On December 17, 2019, the National Labor Relations Board (“Board”) ruled that an employer’s rule prohibiting use of its email system for nonbusiness purposes did not violate employees’ rights under the National Labor Relations Act. The 3-1 decision in Caesars Entertainment Corp d/b/a Rio All-Suites Hotel and Casino, NLRB Case No. 28-CA-060841, overturns the Board’s 2014 decision in Purple Communications, which held that work rules prohibiting employees from using employer-provided email systems for union activity were presumptively invalid.
According to the Caesars Entertainment majority, employees “do not have a statutory right to use employers’ email and other information-technology (IT) resources to engage in non-work-related communications.” “Rather, employers have the right to control the use of their equipment, including their email and other IT systems, and they may lawfully exercise that right to restrict the uses to which those systems are put, provided that in doing so, they do not discriminate” against activities protected by Section 7 of the National Labor Relations Act, such as discussing wages, hours, and terms and conditions of employment.

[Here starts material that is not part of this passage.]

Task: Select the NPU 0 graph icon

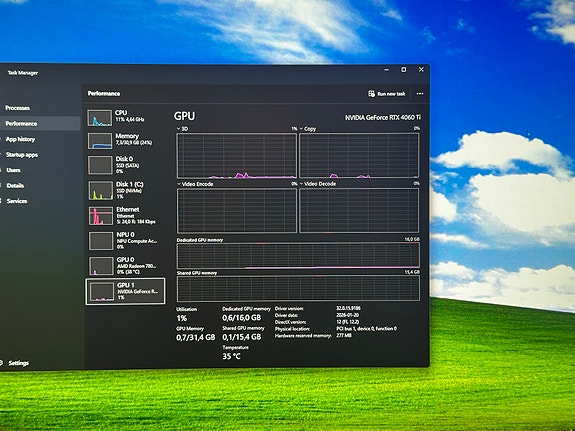Action: pyautogui.click(x=101, y=241)
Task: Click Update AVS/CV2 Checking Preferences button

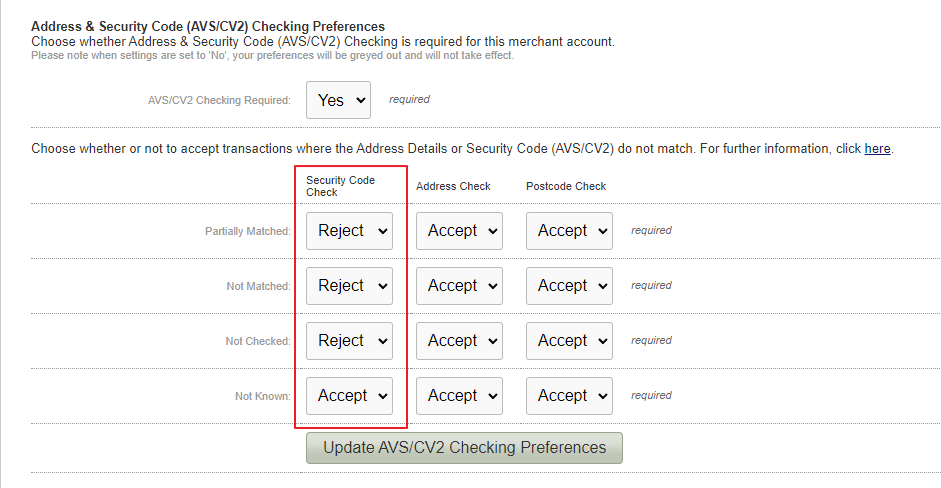Action: pyautogui.click(x=464, y=448)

In overturning Purple Communications, the Board effectively reinstated a prior 2007 decision known as Register Guard, with one exception. Under Caesars Entertainment, employees may lawfully use an employer’s email and IT resources for Section 7 activities when they are “the only reasonable means for employees to communicate with one another.”
What This Means
Many employers rewrote their employee handbooks and work rules as a result of Purple Communications. In light of Caesars Entertainment and some other recent decisions by the NLRB, employers should considering revisiting their employee handbooks and policies and determine whether changes to comply with the new developments make sense for their business. Employers that decide to implement a work rule banning employees from using company-provided email or IT resources for Section 7 activities, however, must ensure that they implement any such rule in a neutral and non-discriminatory manner. In other words, “business use only,” must truly mean “business use only.”